QUOTED PASSAGE:
§

FIG. 32 is a third flowchart illustrating the procedure example of the statement decomposition.

- (S235) The syntax analysis unit 123 determines whether a child node representing an instruction word END exists under the current node and the current node is within an END section (whether the current node is under a node representing an END section). If the above conditions are satisfied, the process proceeds to step S236. If the above conditions are not satisfied, the process proceeds to step S237.
- (S236) The syntax analysis unit 123 generates an EST word node and an identifier word node and connects these two word nodes under the current node. Regarding the former word node, the classification is “word”, the classification attribute is “general”, the type is “word”, the value is “EST”, and the value attribute is “EST”. Regarding the latter word node, the classification is “word”, the classification attribute is “general”, the type is “identifier”, the value is “recognized character string”, and the value attribute is “general”.
- (S237) The syntax analysis unit 123 determines whether a child node representing an instruction word CLOSE exists under the current node and whether the current node is within a BEGIN section (whether the current node is under a node representing a BEGIN section). If the above conditions are satisfied, the process proceeds to step S238. If the above conditions are not satisfied, the process proceeds to step S254.

§

SOURCE MATERIAL:
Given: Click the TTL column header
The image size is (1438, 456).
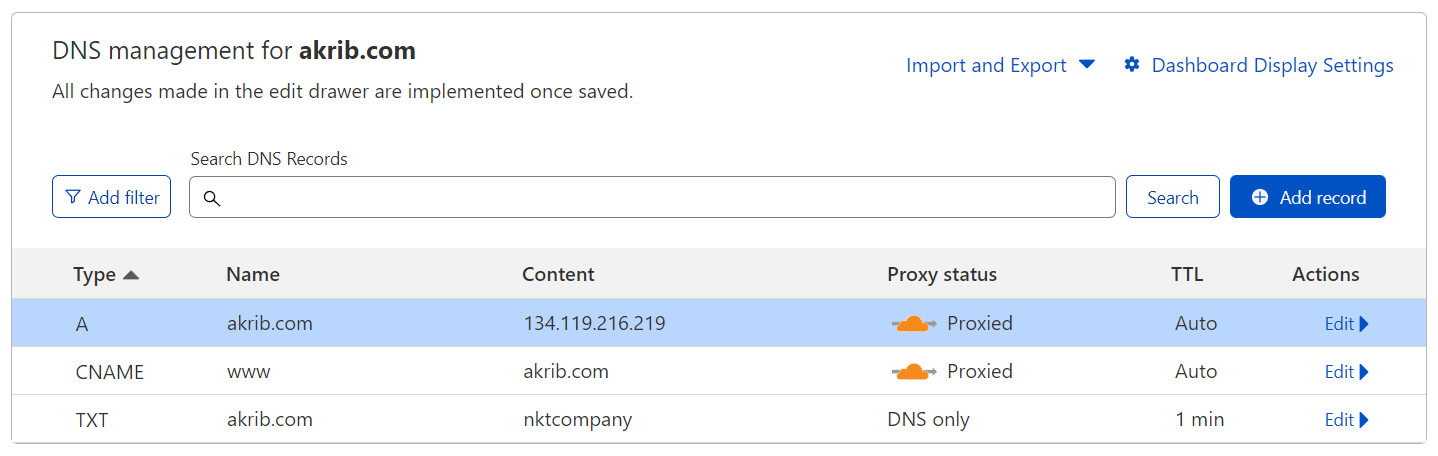Looking at the screenshot, I should coord(1187,274).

§

PROBLEM REQUIREMENTS: Return, word for word, the portion of the flowchart description above from "- (S237) The" up to and including "to step S254.".

RESPONSE FOR THIS EXERCISE:
- (S237) The syntax analysis unit 123 determines whether a child node representing an instruction word CLOSE exists under the current node and whether the current node is within a BEGIN section (whether the current node is under a node representing a BEGIN section). If the above conditions are satisfied, the process proceeds to step S238. If the above conditions are not satisfied, the process proceeds to step S254.